To do ▸ Below are records; count the lines in them that hold "camera" and give only the count.

─── Information provided ───

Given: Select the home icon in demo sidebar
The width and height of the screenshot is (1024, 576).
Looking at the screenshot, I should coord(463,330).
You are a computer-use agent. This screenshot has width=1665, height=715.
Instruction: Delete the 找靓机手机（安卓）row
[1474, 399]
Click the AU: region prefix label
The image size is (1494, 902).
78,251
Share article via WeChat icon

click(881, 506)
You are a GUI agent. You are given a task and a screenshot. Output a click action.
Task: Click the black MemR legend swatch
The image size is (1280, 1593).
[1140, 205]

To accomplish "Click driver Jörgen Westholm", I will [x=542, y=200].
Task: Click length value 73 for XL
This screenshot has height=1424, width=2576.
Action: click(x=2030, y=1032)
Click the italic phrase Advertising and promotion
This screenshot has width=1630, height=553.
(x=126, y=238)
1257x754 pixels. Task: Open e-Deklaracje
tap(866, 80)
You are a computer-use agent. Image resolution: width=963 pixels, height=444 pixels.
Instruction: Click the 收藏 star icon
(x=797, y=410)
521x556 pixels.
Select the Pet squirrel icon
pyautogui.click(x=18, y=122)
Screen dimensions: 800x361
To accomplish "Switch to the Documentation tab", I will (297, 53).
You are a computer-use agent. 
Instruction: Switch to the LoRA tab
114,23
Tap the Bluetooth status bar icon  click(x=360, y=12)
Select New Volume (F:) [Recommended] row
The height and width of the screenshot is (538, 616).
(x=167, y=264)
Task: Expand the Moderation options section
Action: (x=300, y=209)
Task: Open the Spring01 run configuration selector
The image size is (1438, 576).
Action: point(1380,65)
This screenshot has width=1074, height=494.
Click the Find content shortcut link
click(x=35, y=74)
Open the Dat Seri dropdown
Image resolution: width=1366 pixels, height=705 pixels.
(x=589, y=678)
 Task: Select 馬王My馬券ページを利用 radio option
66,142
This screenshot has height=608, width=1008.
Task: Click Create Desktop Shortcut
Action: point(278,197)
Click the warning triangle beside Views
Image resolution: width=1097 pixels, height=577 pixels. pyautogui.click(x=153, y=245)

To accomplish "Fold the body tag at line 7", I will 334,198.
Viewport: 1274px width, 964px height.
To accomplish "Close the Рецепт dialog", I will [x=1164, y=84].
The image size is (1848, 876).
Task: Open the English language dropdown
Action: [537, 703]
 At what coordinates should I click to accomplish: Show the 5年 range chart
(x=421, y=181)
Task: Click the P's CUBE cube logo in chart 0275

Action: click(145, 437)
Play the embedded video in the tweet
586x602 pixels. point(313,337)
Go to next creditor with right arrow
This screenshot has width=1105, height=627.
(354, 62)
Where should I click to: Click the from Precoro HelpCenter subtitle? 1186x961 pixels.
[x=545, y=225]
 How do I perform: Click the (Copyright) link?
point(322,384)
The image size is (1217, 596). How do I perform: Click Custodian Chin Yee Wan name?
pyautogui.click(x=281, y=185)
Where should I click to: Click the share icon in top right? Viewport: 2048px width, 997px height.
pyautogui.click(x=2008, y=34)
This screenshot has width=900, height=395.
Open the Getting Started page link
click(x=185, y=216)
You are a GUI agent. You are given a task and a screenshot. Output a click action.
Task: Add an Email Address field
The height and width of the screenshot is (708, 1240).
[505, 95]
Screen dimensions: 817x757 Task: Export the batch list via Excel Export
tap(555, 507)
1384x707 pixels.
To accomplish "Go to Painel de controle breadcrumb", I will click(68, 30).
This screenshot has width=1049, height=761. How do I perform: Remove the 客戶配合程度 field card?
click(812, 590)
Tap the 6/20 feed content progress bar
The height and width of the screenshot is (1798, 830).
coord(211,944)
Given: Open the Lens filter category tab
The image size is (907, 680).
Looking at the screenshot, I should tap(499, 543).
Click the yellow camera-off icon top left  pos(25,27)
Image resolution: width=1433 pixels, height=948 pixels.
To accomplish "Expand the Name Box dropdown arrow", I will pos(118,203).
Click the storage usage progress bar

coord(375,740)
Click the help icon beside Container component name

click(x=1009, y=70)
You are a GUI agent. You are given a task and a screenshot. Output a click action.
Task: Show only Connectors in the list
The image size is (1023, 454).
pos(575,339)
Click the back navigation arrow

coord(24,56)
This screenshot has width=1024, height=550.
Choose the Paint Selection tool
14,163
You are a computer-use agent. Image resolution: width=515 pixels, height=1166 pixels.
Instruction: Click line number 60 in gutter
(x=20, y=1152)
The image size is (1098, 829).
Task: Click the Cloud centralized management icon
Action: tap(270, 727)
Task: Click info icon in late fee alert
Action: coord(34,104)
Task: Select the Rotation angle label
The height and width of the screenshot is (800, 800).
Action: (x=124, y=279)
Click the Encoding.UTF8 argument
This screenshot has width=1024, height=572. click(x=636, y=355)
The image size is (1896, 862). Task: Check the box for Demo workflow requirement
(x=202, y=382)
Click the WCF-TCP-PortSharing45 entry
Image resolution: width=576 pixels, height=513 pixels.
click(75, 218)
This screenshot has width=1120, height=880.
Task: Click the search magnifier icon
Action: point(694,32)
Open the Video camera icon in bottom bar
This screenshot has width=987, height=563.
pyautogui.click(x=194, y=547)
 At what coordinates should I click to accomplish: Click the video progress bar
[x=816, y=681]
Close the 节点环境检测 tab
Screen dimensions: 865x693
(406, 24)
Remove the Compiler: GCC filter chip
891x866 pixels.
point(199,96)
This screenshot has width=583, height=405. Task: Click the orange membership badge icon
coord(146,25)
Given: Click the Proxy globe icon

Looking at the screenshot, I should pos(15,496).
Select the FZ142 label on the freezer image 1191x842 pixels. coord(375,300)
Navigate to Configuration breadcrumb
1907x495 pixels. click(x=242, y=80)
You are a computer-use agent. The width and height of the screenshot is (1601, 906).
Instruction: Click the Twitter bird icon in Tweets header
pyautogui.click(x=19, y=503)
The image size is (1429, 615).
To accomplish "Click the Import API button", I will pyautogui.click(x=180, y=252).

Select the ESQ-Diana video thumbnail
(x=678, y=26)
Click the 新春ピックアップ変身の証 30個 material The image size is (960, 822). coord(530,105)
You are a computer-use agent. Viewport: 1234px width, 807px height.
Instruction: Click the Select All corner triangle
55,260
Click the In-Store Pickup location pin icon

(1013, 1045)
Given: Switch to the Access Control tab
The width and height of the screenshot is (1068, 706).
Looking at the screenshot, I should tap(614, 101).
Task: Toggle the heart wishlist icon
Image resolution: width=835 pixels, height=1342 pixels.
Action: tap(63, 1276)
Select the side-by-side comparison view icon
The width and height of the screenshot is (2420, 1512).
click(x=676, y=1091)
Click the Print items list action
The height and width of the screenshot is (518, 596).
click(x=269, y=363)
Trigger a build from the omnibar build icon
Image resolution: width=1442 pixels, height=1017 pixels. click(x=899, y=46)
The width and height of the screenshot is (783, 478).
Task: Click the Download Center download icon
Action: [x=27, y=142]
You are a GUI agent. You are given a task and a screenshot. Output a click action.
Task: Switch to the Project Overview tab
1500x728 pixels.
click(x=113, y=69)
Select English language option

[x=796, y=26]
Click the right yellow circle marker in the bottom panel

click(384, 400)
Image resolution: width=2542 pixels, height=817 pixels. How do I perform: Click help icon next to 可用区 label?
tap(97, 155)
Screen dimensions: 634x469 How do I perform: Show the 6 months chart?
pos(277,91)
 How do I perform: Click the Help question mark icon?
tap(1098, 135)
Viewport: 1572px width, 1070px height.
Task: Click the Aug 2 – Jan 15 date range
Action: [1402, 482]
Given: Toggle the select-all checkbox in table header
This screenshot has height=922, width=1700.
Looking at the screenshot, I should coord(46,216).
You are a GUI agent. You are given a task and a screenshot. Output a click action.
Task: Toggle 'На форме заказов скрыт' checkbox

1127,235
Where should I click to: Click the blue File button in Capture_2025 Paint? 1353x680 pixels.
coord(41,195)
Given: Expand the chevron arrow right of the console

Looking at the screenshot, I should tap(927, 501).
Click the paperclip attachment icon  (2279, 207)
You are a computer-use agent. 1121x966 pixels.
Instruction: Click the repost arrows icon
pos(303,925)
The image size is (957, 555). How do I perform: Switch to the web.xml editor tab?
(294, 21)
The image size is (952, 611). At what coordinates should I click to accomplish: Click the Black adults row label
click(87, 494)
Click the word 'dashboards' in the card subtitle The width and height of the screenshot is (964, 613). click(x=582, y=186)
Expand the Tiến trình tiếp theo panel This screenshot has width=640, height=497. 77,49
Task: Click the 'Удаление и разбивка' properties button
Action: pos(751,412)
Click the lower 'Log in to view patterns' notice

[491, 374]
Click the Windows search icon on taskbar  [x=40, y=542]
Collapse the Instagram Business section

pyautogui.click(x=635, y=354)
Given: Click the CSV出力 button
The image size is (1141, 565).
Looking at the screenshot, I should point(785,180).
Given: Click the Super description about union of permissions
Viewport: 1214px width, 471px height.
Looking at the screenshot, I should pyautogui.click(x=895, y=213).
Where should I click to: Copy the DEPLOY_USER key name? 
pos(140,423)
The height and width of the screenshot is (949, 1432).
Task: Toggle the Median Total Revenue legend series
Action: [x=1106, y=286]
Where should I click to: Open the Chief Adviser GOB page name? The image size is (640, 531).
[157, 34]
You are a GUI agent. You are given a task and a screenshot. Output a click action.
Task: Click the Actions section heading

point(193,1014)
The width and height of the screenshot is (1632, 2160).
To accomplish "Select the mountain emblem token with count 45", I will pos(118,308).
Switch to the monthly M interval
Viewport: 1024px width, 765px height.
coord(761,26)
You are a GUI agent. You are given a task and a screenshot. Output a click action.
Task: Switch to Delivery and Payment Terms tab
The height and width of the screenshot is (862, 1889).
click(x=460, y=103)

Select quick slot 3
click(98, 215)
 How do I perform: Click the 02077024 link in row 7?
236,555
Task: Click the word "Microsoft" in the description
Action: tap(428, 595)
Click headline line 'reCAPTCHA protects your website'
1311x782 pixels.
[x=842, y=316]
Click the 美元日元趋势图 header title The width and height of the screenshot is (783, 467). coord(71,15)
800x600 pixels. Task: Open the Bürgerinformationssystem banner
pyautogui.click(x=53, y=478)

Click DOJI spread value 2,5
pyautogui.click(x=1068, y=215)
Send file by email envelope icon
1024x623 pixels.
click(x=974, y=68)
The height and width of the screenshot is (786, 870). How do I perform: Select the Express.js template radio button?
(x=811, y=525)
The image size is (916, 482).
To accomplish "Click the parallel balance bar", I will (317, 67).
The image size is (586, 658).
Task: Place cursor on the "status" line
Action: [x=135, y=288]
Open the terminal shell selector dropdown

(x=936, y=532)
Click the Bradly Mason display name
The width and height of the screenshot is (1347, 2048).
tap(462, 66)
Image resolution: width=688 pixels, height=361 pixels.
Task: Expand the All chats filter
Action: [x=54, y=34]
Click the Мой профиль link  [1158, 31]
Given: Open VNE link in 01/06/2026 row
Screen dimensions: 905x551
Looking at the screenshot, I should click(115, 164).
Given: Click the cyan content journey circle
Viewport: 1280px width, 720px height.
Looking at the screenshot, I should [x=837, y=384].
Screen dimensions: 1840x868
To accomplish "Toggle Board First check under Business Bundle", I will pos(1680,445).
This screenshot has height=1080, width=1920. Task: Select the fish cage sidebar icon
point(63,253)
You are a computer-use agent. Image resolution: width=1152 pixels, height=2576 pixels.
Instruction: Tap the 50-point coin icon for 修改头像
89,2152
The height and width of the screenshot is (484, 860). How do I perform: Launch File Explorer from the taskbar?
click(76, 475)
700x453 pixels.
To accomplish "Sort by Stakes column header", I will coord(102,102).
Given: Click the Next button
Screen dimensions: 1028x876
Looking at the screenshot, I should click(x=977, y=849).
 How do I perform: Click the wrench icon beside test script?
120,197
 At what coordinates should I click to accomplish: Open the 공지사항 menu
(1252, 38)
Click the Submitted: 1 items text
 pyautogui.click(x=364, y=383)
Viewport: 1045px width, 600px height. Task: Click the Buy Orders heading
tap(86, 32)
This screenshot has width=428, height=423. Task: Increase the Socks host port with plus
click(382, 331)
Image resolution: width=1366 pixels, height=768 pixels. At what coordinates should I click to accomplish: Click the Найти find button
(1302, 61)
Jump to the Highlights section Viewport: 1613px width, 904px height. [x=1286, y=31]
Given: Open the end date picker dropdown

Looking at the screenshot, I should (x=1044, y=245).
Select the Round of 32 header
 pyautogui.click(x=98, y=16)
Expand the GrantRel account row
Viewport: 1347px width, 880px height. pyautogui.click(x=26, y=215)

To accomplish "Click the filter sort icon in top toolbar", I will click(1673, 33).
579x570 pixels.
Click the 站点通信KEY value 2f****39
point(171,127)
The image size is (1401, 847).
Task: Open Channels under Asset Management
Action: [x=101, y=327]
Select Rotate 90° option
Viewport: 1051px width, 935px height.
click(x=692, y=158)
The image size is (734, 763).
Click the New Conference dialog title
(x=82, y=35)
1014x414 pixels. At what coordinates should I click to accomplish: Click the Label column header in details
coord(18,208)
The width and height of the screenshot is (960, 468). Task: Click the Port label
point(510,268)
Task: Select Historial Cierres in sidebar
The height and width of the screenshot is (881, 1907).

───

Expected answer ▸ 2